Pedra Badejo, 05 Fev (Inforpress) – A Polícia Judiciária esclareceu hoje informações “falsas” divulgadas nas redes sociais sobre o homicídio ocorrido a 11 de Janeiro, em Ribeira Seca, Santa Cruz, assegurando que a investigação continua em curso e decorre sob segredo de justiça.
Num comunicado da PJ, através da Direcção Central de Investigação Criminal (DCIC) e da Secção de Investigação de Crimes Contra Pessoas (SICCP), o caso foi comunicado na manhã do dia 11 de Janeiro de 2026, após moradores terem localizado um corpo numa ribeira e de imediato, uma equipa deslocou-se ao local, confirmou o óbito de um indivíduo do sexo masculino e iniciou as diligências investigativas.
Informa ainda que, no decurso da investigação, em colaboração com a Polícia Nacional e o Ministério Público da Comarca de Santa Cruz, o cadáver foi identificado como sendo de José Wilson da Costa Quebra, conhecido por “Já”, de 41 anos, natural da freguesia de São Tiago Maior, residente em São Cristóvão, no mesmo município.
Ainda de acordo com a PJ, no próprio dia foram identificados e detidos dois indivíduos do sexo masculino, de 32 e 35 anos, ambos de nacionalidade cabo-verdiana, por fortes indícios de serem os presumíveis autores do crime.
Os suspeitos residiam em localidades distintas de Ribeira Seca e após o primeiro interrogatório judicial, o Tribunal da Comarca de Santa Cruz decretou, no dia 13 de Janeiro, a medida de coacção de prisão preventiva para ambos, que aguardam os ulteriores trâmites processuais na Cadeia Civil de São Martinho.
A instituição policial sublinha que a cooperação entre a PJ, a Polícia Nacional e o Ministério Público permitiu identificar e deter os suspeitos, lamentando o ocorrido junto dos familiares da vítima e apelando à sociedade para que evite a divulgação de informações falsas que possam perturbar o normal curso das investigações.

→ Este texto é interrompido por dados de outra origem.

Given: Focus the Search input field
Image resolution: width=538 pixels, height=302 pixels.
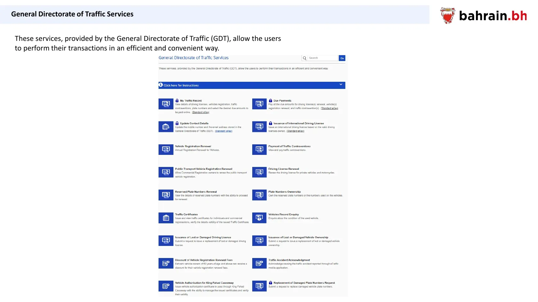Looking at the screenshot, I should [x=323, y=58].
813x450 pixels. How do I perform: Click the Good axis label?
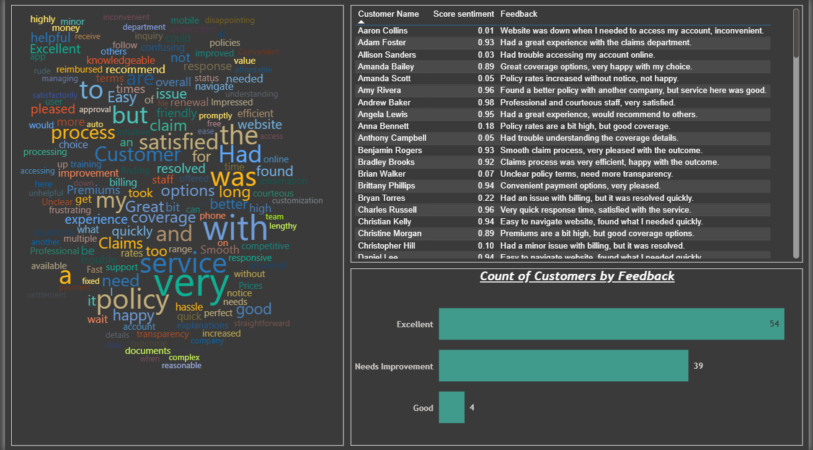424,407
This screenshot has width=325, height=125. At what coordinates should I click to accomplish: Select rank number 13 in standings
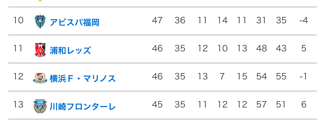tap(18, 104)
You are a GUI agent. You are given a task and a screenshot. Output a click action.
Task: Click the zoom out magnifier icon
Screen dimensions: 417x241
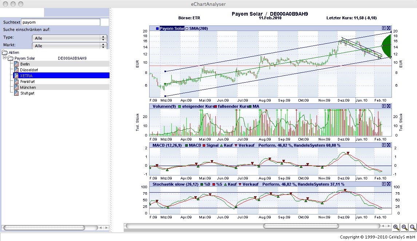[404, 228]
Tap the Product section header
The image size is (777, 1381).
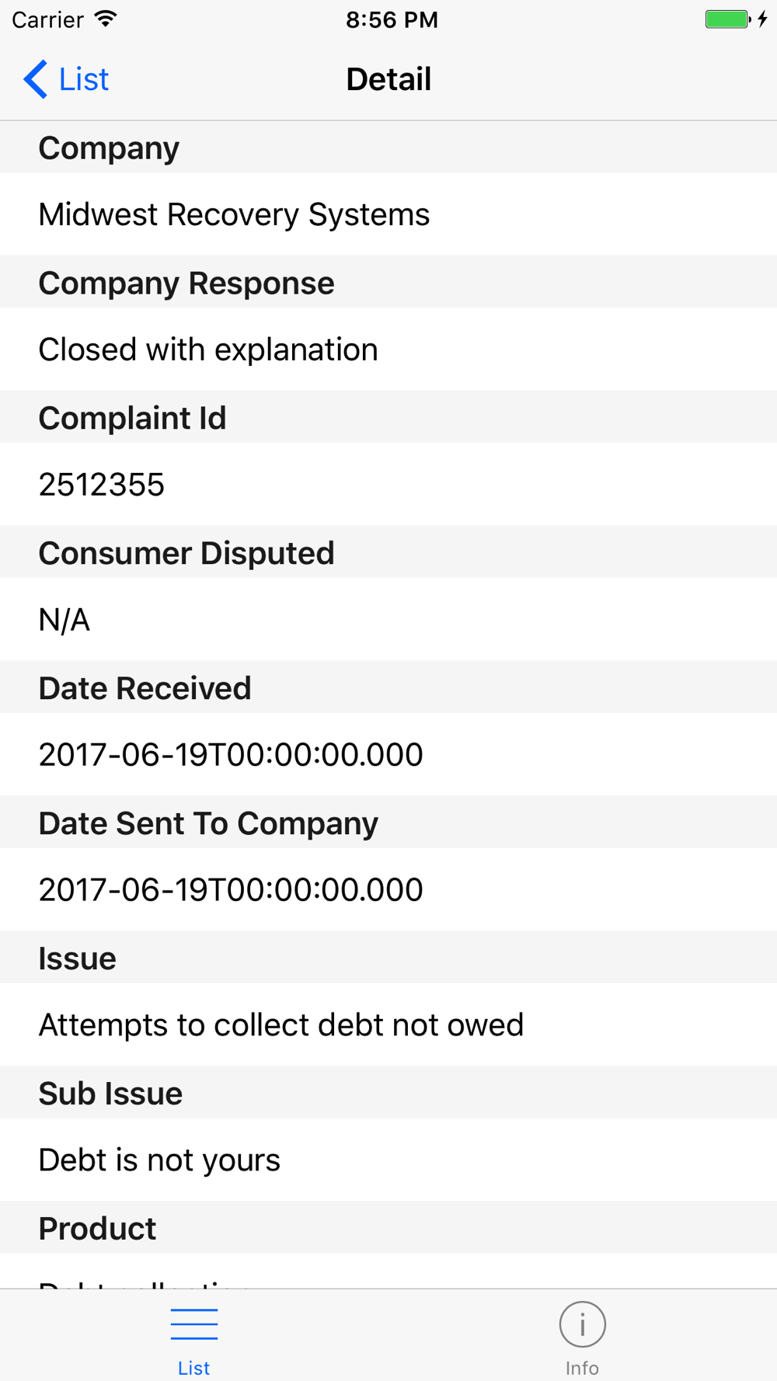click(389, 1228)
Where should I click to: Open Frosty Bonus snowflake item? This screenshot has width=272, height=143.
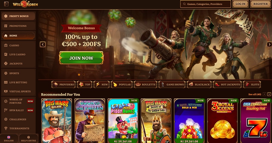click(x=18, y=16)
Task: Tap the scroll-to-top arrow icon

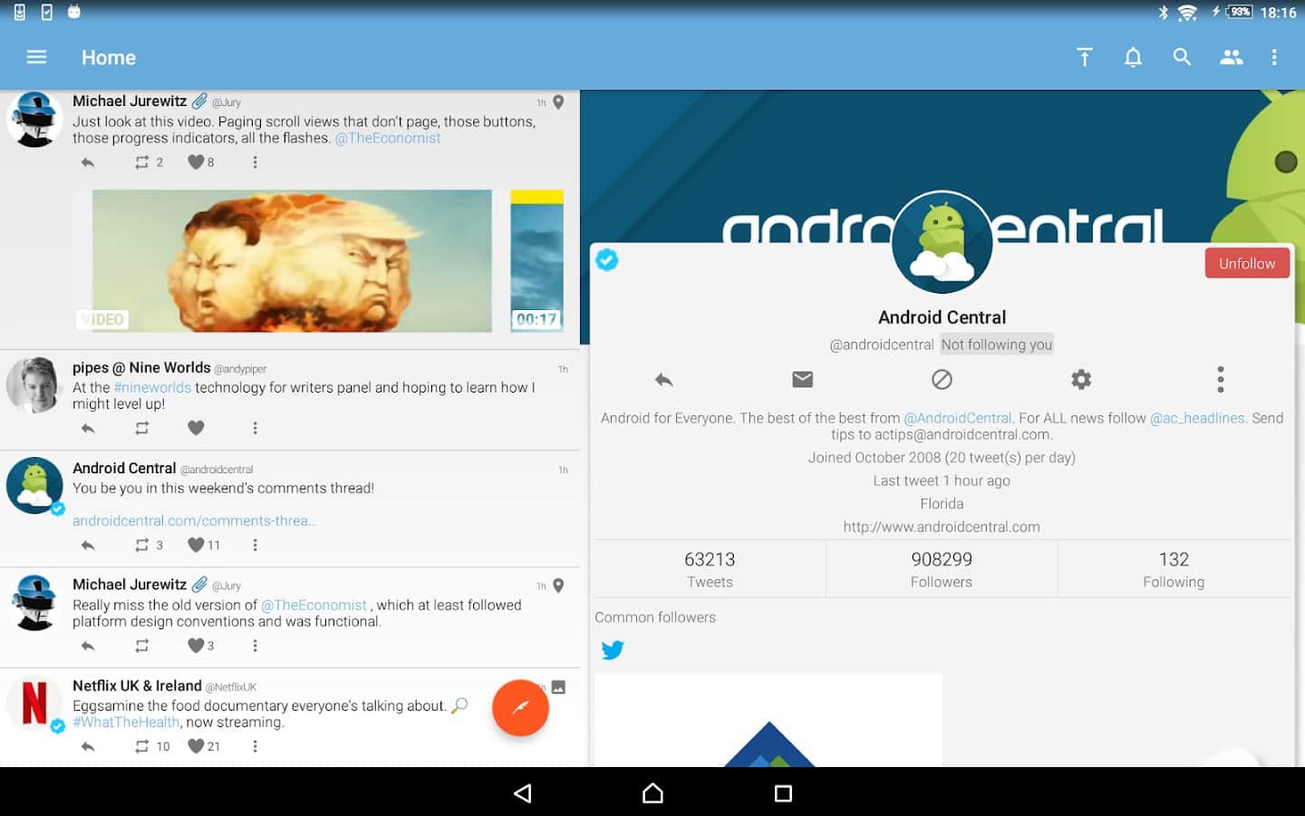Action: point(1084,57)
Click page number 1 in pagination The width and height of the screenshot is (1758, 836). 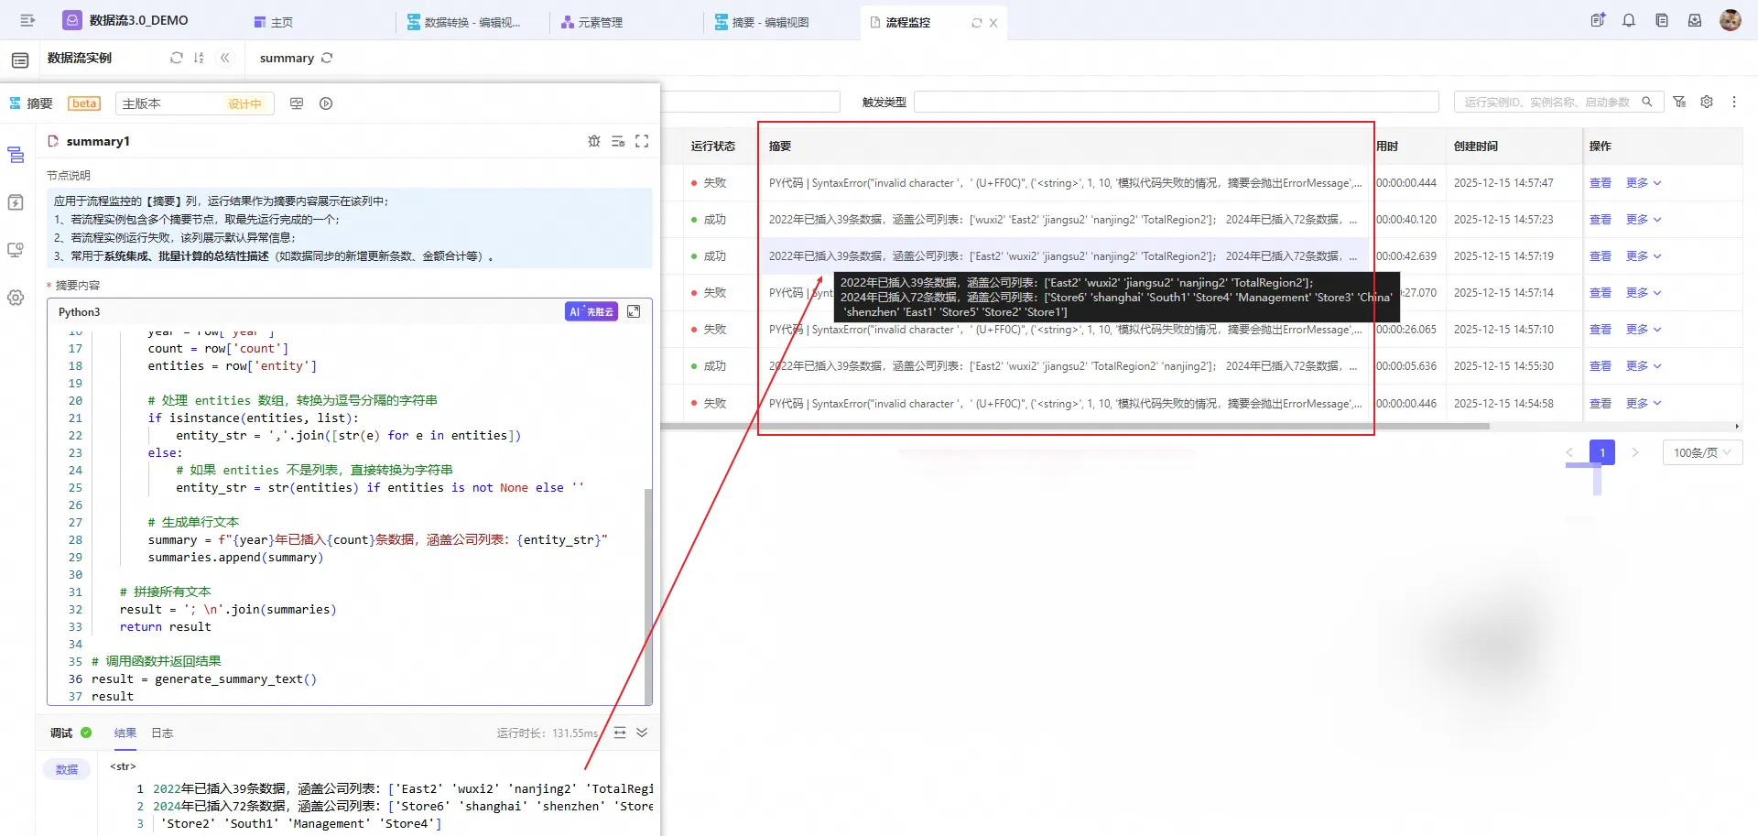point(1601,452)
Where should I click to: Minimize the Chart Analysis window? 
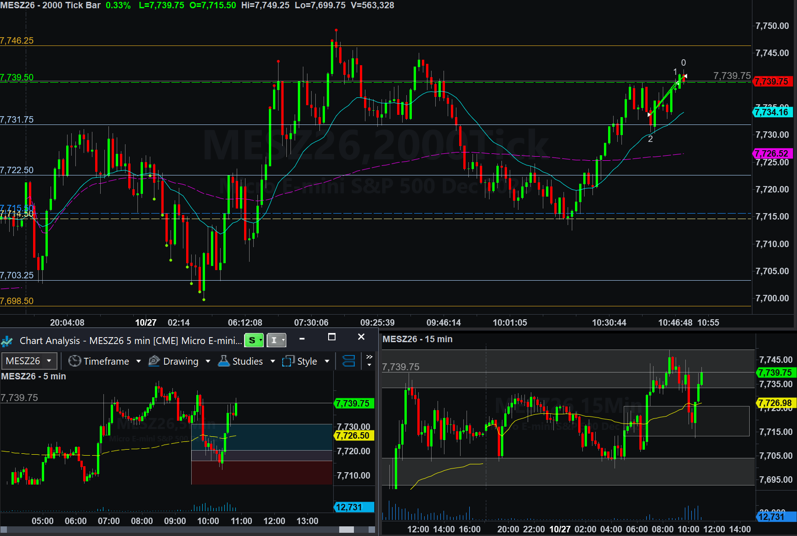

De ressaltar que no passado dia 18 de Janeiro, familiares, amigos e moradores de São Cristóvão realizaram uma manifestação no local onde o corpo foi encontrado, pedindo justiça pela morte de “Já”, recordando a vítima como pai dedicado de cinco filhos, trabalhador e sem histórico de conflitos.
Segundo relatos de moradores, o crime terá ocorrido por volta das 05:00 da madrugada do dia 11, tendo a família tomado conhecimento horas depois, sublinhando que o estado em que o corpo foi encontrado causou choque entre os familiares e vizinhos, que denunciaram ainda o desaparecimento de alguns pertences da vítima.
Durante a manifestação, os participantes manifestaram sentimento de insegurança na localidade e apelaram a uma maior presença das autoridades, bem como a investimentos básicos, nomeadamente, na melhoria da estrada de acesso e da iluminação pública, factores que, segundo dizem, contribuem para o isolamento da zona.
A comunidade garantiu que continuará mobilizada para que o caso seja totalmente esclarecido e para que os responsáveis sejam responsabilizados, enquanto a Polícia Judiciária assegura que a investigação continua em curso e que novos esclarecimentos serão prestados oportunamente, nos limites impostos pelo segredo de justiça.